Prayer is effortless.....I simply talk to God while Driving, walking, silence....any time....truly, it's just part of my everyday life. It's like breathing...I don't think about it, I don't work at it, I don't try to find a perfect sentence or words and studying His word is like glue to my broken pieces. I don't approach the scriptures as some great mystic experience I could possibly have. It's just soothing to my soul and eases the pain of everyday life. it's just simple. It's not magic or osmosis., it's not trying to obtain anything but solace in the Fathers arms. I guess I must not get something about what your saying. It just seems like you are complicating it

Just my opinion I might add :)
 

sojourner

Annoyingly Progressive Since 2006
Prayer is effortless.....I simply talk to God while Driving, walking, silence....any time....truly, it's just part of my everyday life.

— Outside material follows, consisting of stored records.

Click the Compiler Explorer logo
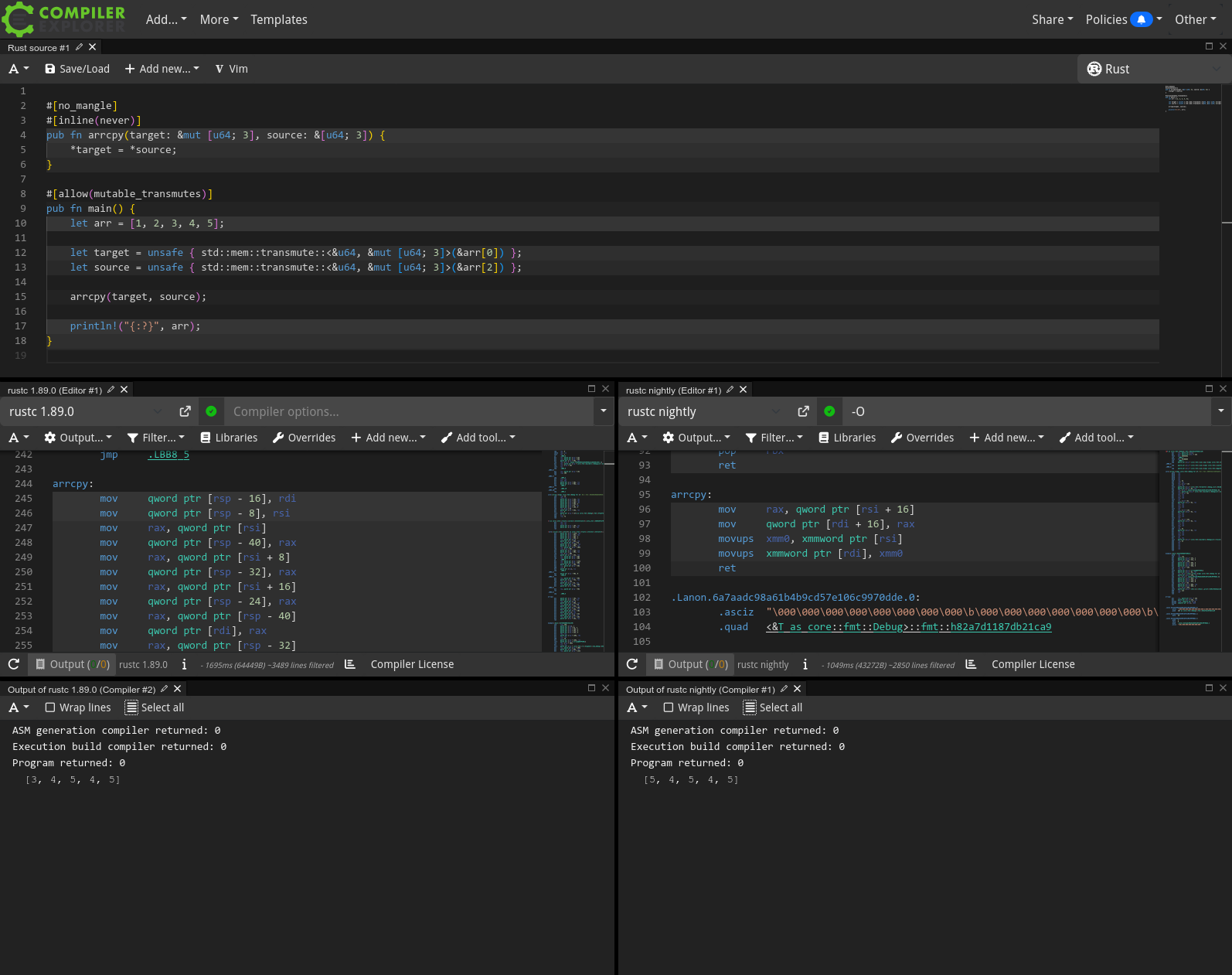Screen dimensions: 1232x975 click(x=63, y=19)
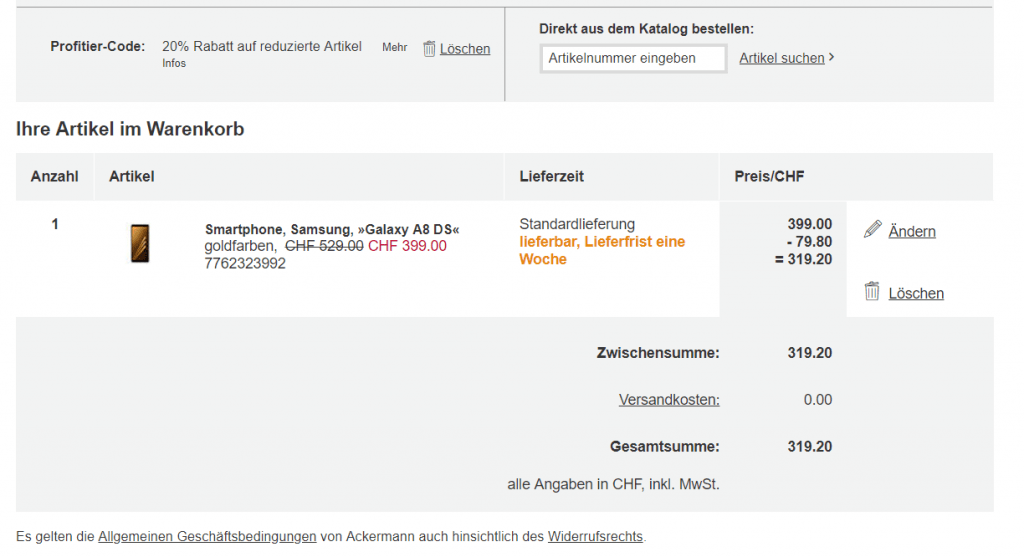Viewport: 1024px width, 557px height.
Task: Click the Ändern text link
Action: [912, 232]
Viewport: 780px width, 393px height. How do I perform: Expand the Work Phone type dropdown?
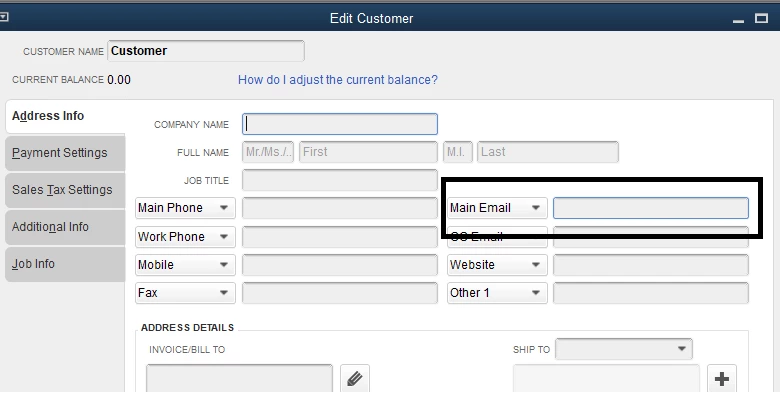tap(185, 237)
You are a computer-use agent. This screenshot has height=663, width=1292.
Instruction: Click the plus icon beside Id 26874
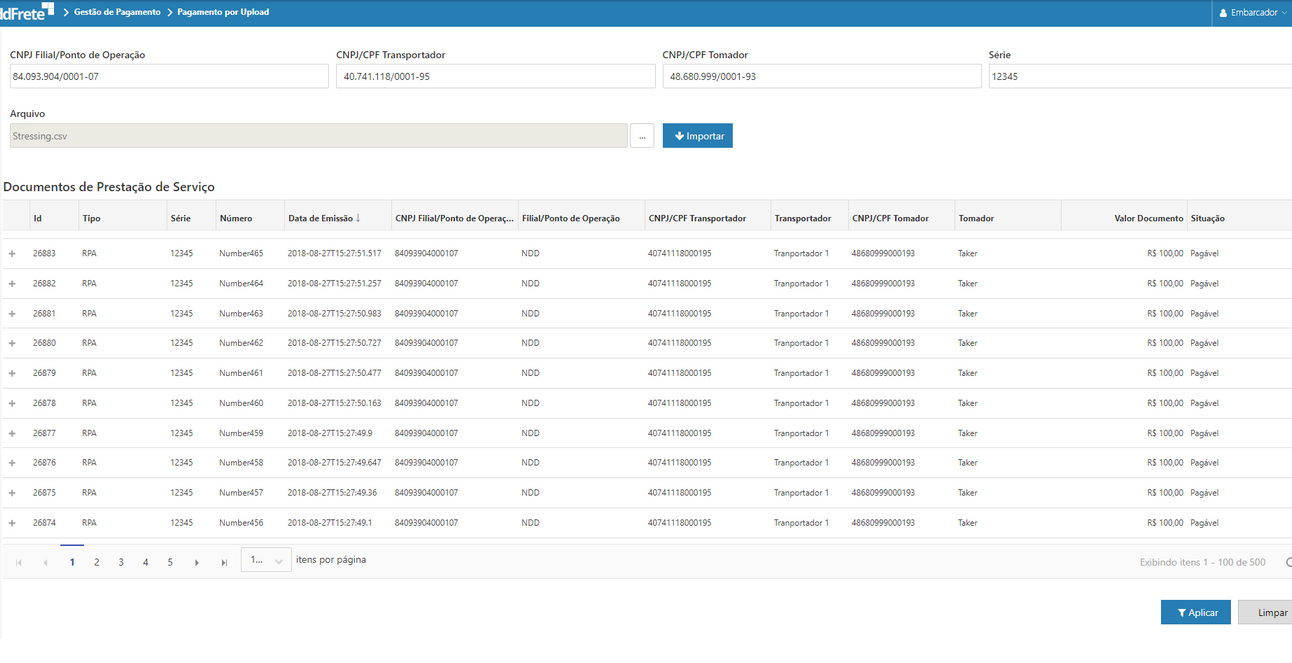12,523
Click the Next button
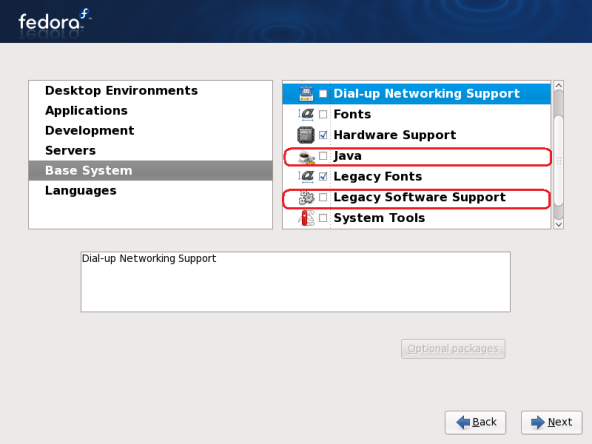This screenshot has width=592, height=444. click(x=552, y=422)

It's like breathing...I don't think about it, I don't work at it, I don't try to find a perfect sentence or words and studying His word is like glue to my broken pieces. I don't approach the scriptures as some great mystic experience I could possibly have. It's just soothing to my soul and eases the pain of everyday life. it's just simple. It's not magic or osmosis., it's not trying to obtain anything but solace in the Fathers arms. I guess I must not get something about what your saying. It just seems like you are complicating it
Again: What's complicated about sitting in silence and listening for God? And breathing deeply and regularly? That's all in the world it is! It appears that you're making something of it that it's not. It's not Pagan. It's not magic. It's not hard, or "unnatural." It's the simplest thing in the world to sit in silence and breathe.
 
Again: What's complicated about sitting in silence and listening for God? And breathing deeply and regularly? That's all in the world it is! It appears that you're making something of it that it's not. It's not Pagan. It's not magic. It's not hard, or "unnatural." It's the simplest thing in the world to sit in silence and breathe.

Maybe I am?!?! Lol. It just seems like a practice that is certainly tied to pagan belief systems (maybe not yours), but because we differ on the authority of the scriptures, My skepticism may seem peculiar to you. I guess I am just not completely convinced of its biblical relevance and believe it to possibly be more dangerous than effective. Most generally when the scriptures speak of meditating, we are being advised to meditate on his precepts.
 

Windwalker

Veteran Member
Premium Member
"Tied to pagan belief systems". So are scriptures. So are prayers. So are offerings. So are churches or temples. So is music in worship. So are faith communities. So are practices of abstaining from sin. So are teachings and doctrines. So are beliefs. So are deity forms. So is sacred imagery. So is worship. So are festivals and holidays. So are many, many, many things that all religions have and use.

Show me one Christian church that doesn't have anything that is "tied to pagan belief systems". But besides all this, it is NOT "tied to" pagan belief systems. Last I checked the practice of Christian Centering prayer, for instance, does not "tie itself to any belief system at all outside Christian tradition. To "tie" yourself to it, means that is actually has and uses the belief systems themselves, such as sacrificing livestock. :)

Cherry picking? Reading scripture passages is okay, but meditation is not? :) It's all so.... arbitrary.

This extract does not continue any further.